*** Working data Section Begins ***
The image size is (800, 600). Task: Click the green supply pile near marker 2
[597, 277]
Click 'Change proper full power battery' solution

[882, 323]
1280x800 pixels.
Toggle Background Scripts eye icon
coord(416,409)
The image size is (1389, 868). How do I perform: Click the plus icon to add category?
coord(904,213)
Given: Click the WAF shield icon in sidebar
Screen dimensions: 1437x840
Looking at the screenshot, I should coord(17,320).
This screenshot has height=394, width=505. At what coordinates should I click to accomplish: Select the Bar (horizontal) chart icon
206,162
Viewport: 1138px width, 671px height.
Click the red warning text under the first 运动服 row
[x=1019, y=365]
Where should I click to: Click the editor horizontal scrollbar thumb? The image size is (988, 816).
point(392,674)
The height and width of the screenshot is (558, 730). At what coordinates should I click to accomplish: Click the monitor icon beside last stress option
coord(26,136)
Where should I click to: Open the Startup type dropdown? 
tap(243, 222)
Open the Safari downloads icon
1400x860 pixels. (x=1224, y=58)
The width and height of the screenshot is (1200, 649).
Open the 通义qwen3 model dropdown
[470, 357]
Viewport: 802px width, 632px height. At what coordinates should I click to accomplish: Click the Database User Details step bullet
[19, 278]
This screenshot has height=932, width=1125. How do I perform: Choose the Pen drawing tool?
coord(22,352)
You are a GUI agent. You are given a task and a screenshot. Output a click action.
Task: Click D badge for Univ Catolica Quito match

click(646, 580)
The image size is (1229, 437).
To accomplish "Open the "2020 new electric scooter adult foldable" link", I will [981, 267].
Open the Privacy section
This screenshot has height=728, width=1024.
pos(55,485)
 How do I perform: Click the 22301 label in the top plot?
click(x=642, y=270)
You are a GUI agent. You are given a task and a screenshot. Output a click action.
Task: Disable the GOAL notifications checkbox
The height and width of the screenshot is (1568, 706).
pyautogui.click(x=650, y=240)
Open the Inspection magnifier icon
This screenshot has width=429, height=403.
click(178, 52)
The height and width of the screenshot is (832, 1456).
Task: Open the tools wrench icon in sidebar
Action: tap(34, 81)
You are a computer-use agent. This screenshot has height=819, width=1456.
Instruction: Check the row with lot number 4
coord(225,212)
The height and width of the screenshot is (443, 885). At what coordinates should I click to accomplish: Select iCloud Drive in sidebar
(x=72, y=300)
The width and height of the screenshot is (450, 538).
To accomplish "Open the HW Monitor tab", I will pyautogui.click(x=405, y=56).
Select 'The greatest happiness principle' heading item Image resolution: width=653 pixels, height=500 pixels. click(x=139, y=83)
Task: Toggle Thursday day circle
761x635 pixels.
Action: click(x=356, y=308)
*** Working data Section Ends ***
Problem requirements:
Lines from the one containing "The width and height of the screenshot is (1200, 649)." through the final line of the entries are the only ones to print, and each must match exactly.

Written solution:
The width and height of the screenshot is (1200, 649).
Open the 通义qwen3 model dropdown
[470, 357]
Viewport: 802px width, 632px height. At what coordinates should I click to accomplish: Click the Database User Details step bullet
[19, 278]
This screenshot has height=932, width=1125. How do I perform: Choose the Pen drawing tool?
coord(22,352)
You are a GUI agent. You are given a task and a screenshot. Output a click action.
Task: Click D badge for Univ Catolica Quito match

click(646, 580)
The image size is (1229, 437).
To accomplish "Open the "2020 new electric scooter adult foldable" link", I will [981, 267].
Open the Privacy section
This screenshot has height=728, width=1024.
pos(55,485)
 How do I perform: Click the 22301 label in the top plot?
click(x=642, y=270)
You are a GUI agent. You are given a task and a screenshot. Output a click action.
Task: Disable the GOAL notifications checkbox
The height and width of the screenshot is (1568, 706).
pyautogui.click(x=650, y=240)
Open the Inspection magnifier icon
This screenshot has width=429, height=403.
click(178, 52)
The height and width of the screenshot is (832, 1456).
Task: Open the tools wrench icon in sidebar
Action: tap(34, 81)
You are a computer-use agent. This screenshot has height=819, width=1456.
Instruction: Check the row with lot number 4
coord(225,212)
The height and width of the screenshot is (443, 885). At what coordinates should I click to accomplish: Select iCloud Drive in sidebar
(x=72, y=300)
The width and height of the screenshot is (450, 538).
To accomplish "Open the HW Monitor tab", I will pyautogui.click(x=405, y=56).
Select 'The greatest happiness principle' heading item Image resolution: width=653 pixels, height=500 pixels. click(x=139, y=83)
Task: Toggle Thursday day circle
761x635 pixels.
Action: click(x=356, y=308)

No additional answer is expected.